For the material that follows, list every line containing the word "Select".

DATA IN THIS EXERCISE section start

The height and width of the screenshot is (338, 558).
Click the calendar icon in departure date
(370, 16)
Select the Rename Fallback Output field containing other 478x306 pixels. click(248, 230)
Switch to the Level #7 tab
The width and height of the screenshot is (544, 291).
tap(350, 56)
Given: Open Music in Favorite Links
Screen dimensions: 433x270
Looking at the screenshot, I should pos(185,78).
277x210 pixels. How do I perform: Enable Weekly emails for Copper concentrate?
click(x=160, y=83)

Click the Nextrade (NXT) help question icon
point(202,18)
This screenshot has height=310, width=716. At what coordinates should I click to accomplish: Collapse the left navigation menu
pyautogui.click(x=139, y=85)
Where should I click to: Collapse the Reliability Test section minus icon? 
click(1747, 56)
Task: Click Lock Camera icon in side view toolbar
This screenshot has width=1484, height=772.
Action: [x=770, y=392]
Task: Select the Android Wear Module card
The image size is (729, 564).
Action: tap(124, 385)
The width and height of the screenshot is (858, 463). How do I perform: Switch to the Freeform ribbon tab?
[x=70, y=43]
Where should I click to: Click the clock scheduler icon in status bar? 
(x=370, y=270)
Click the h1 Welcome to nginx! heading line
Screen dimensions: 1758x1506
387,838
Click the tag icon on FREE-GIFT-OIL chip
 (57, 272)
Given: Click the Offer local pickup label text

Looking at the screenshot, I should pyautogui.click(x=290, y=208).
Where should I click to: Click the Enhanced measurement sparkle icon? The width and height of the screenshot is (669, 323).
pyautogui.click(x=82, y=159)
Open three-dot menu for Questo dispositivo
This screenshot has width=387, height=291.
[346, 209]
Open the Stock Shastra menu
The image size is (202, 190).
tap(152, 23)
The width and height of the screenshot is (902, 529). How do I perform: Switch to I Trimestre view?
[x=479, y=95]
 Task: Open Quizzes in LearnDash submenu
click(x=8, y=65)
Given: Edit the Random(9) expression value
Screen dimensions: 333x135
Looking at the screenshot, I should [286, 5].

DATA IN THIS EXERCISE section end

### EXPECTED ANSWER
Select the Rename Fallback Output field containing other 478x306 pixels. click(248, 230)
Task: Select the Android Wear Module card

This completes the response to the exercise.